> _THE PROBLEM_
Whatever lies between the line that holds "Select the Business top tag" and the final line of the records below, both included, should be repeated exactly; leave out the pictures and add nothing.

> _GIVEN RECORDS_
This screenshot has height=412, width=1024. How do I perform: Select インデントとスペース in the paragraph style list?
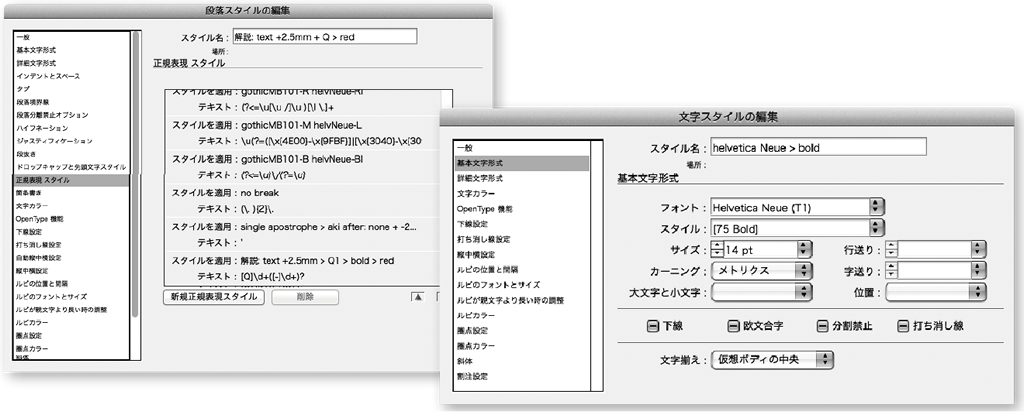pyautogui.click(x=48, y=76)
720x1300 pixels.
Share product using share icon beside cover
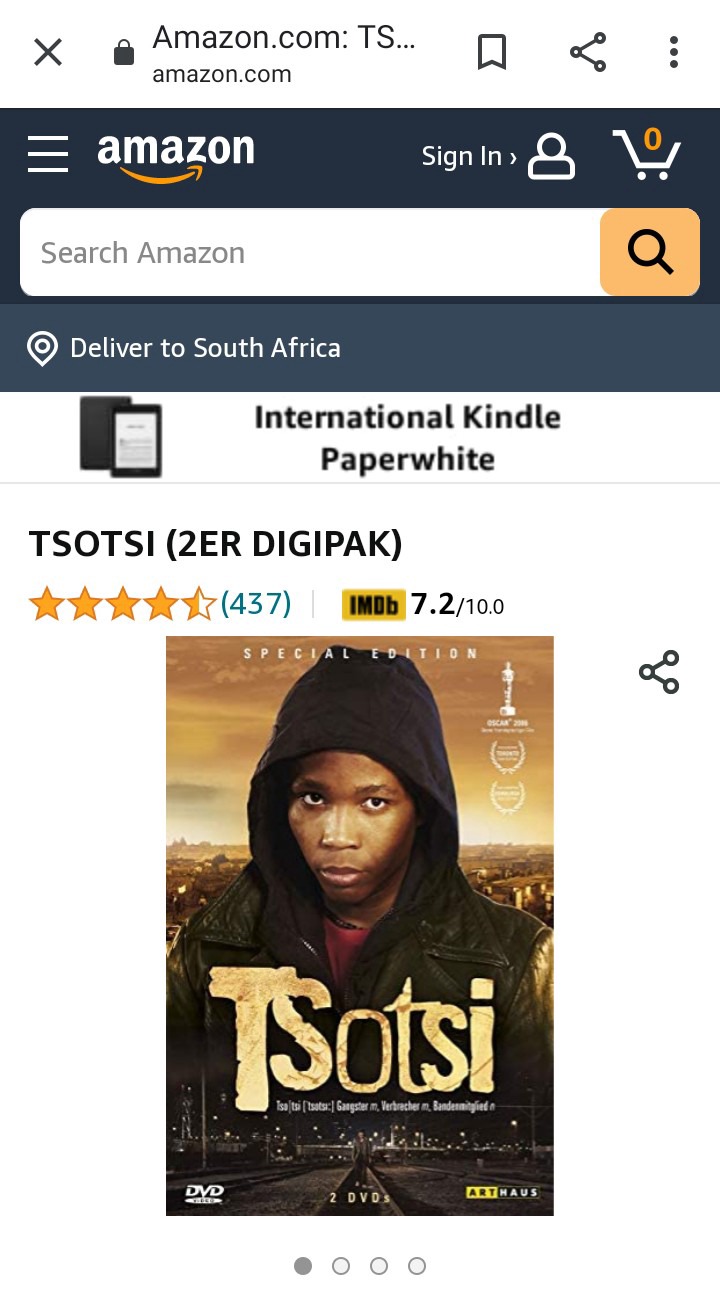[659, 672]
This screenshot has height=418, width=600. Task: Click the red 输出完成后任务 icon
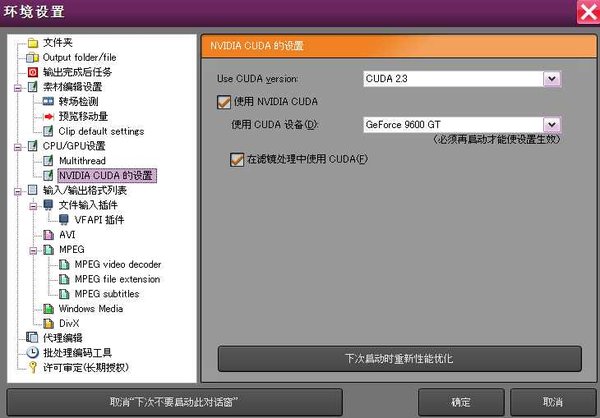coord(33,72)
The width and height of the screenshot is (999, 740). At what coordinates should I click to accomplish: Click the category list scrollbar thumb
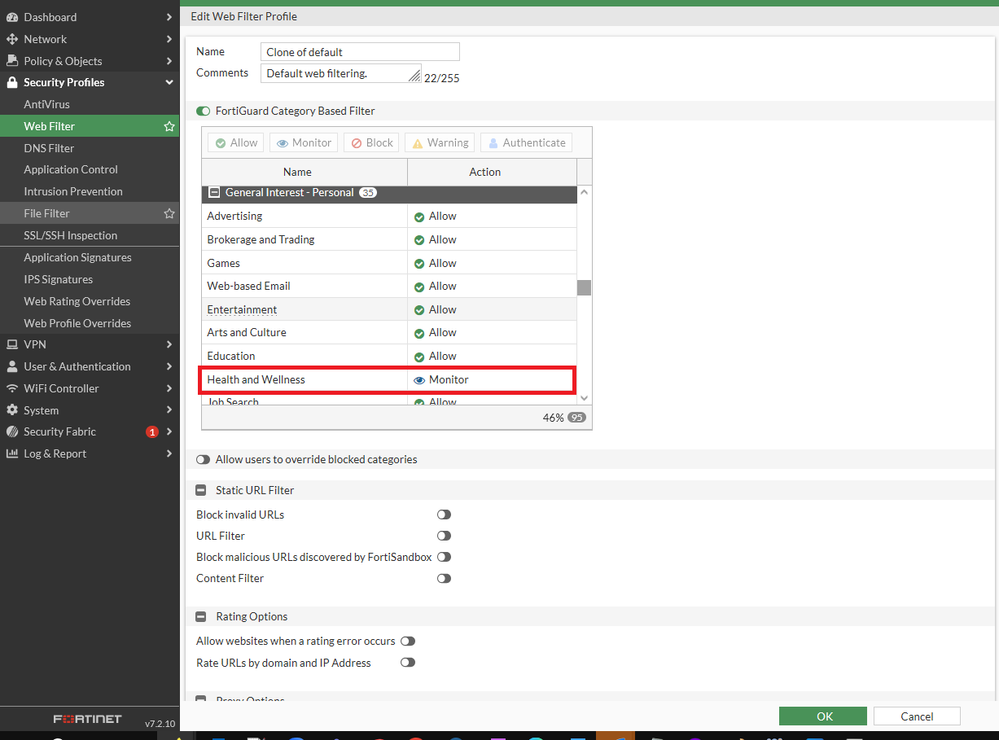(x=584, y=288)

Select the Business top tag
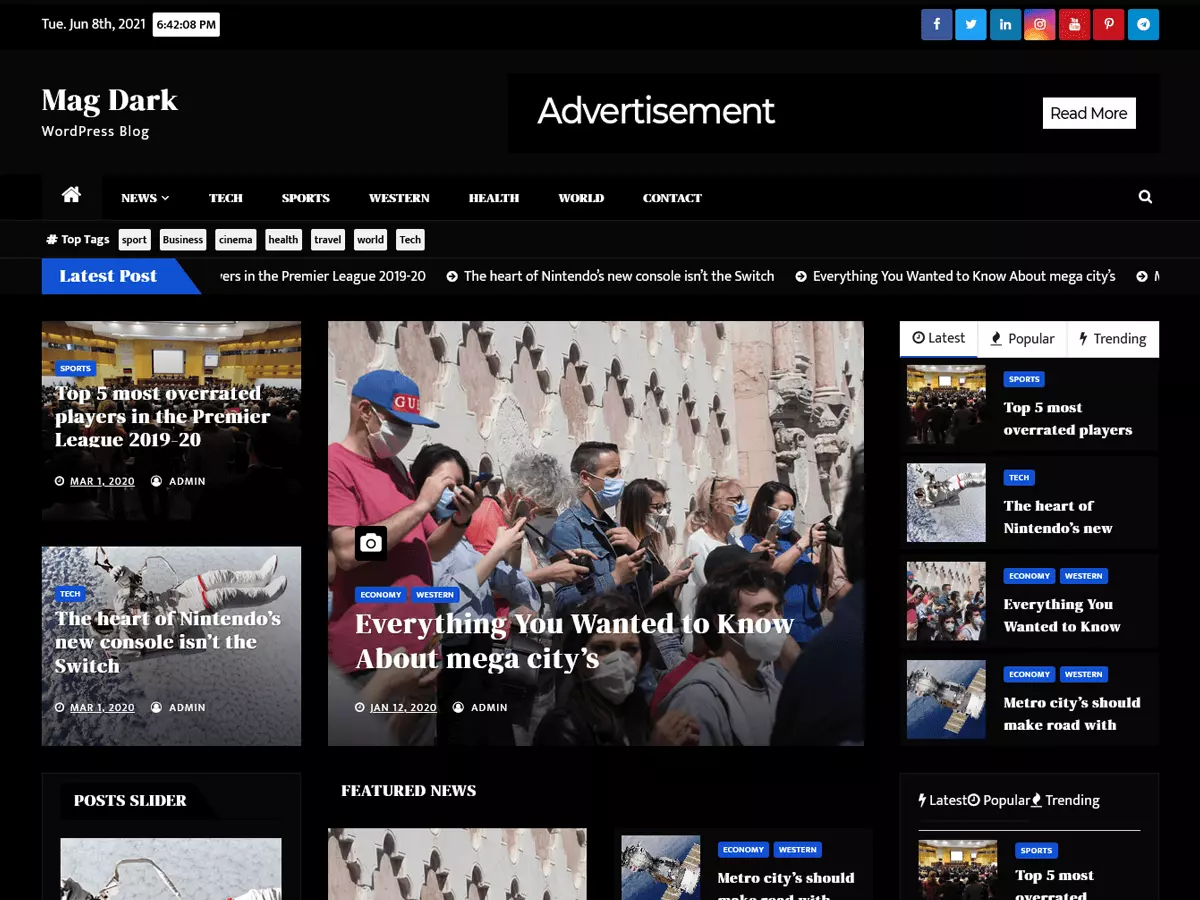pos(183,240)
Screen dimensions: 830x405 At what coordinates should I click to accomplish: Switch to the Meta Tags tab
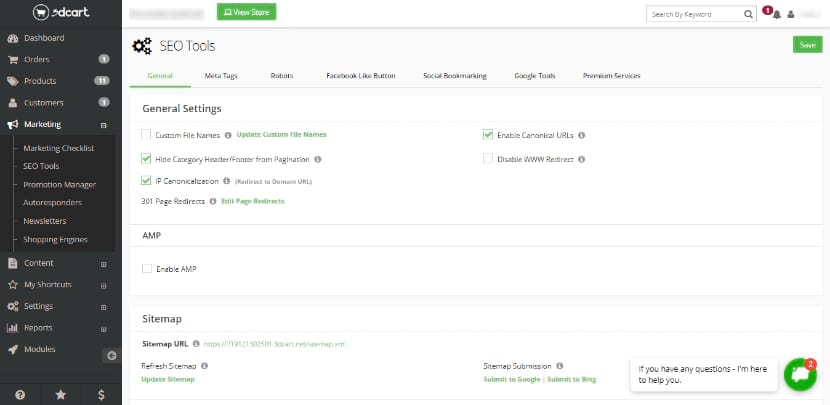click(x=221, y=75)
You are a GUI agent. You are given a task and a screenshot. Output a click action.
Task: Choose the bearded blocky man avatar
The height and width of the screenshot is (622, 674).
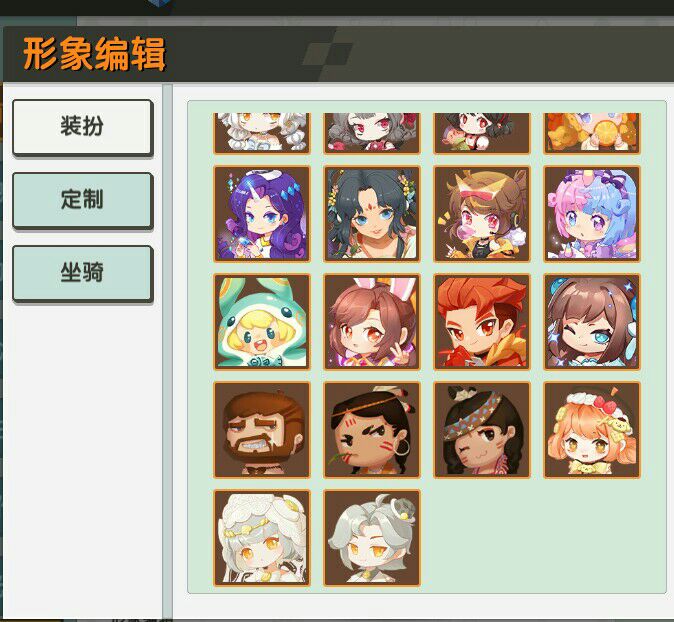(x=262, y=430)
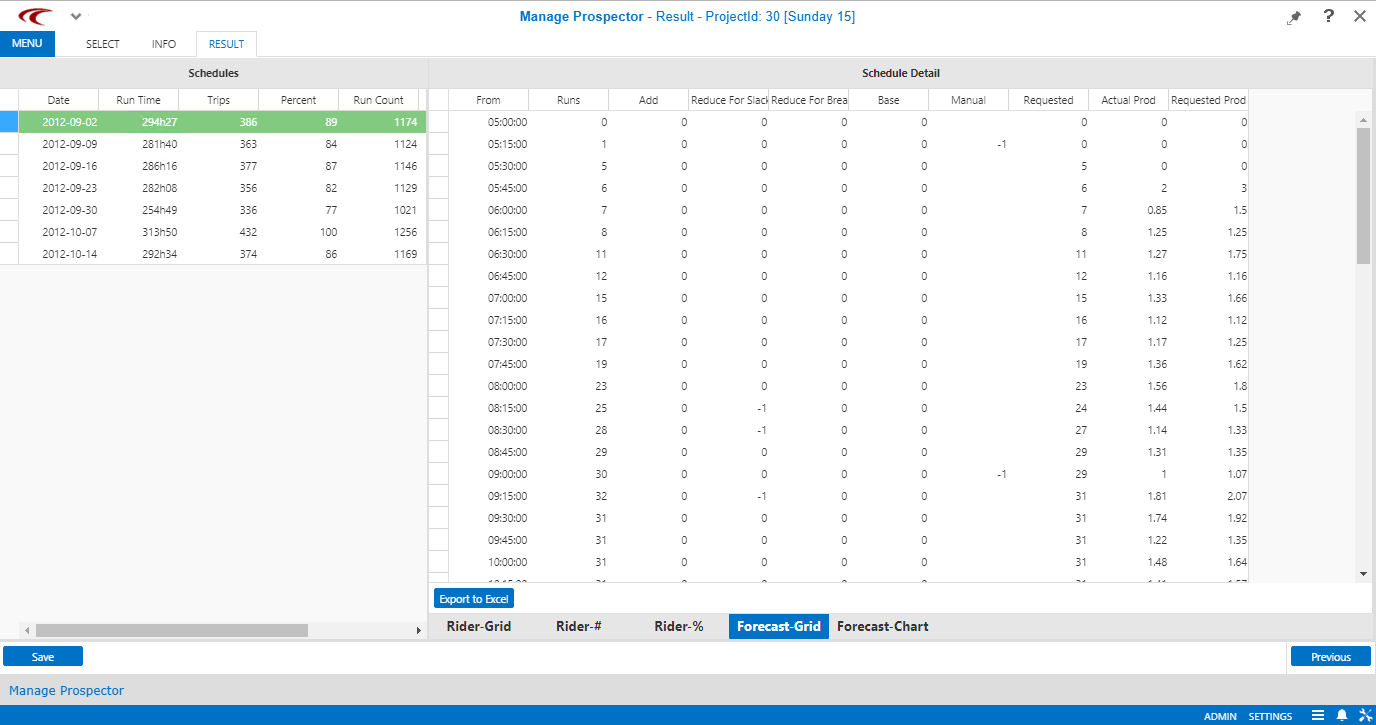1376x725 pixels.
Task: Open the help question mark icon
Action: point(1326,16)
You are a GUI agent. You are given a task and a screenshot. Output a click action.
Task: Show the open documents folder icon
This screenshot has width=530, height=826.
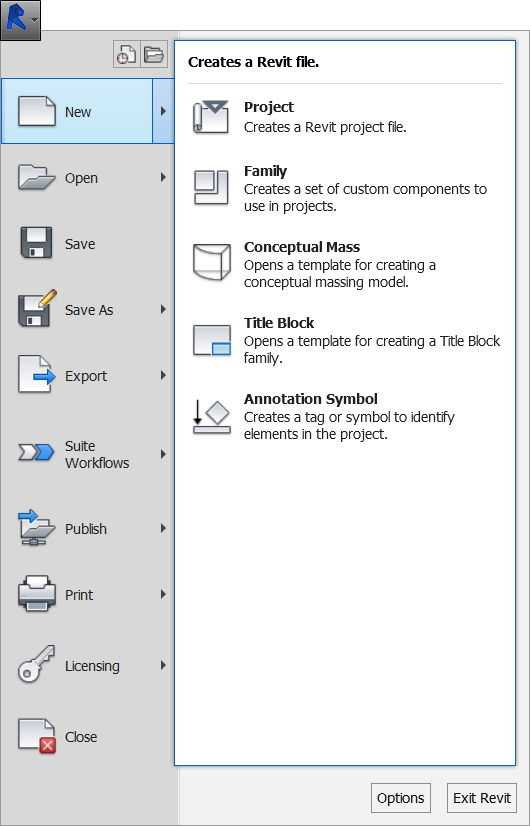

> _ANSWER BOX_
Select the Business top tag
pos(183,240)
Screen dimensions: 830x405 At what coordinates should I click to accomplish: Switch to the Meta Tags tab
click(x=221, y=75)
You are a GUI agent. You are given a task and a screenshot. Output a click action.
Task: Choose the bearded blocky man avatar
The height and width of the screenshot is (622, 674).
(x=262, y=430)
1376x725 pixels.
Task: Open the help question mark icon
Action: point(1326,16)
You are a GUI agent. You are given a task and a screenshot. Output a click action.
Task: Show the open documents folder icon
This screenshot has width=530, height=826.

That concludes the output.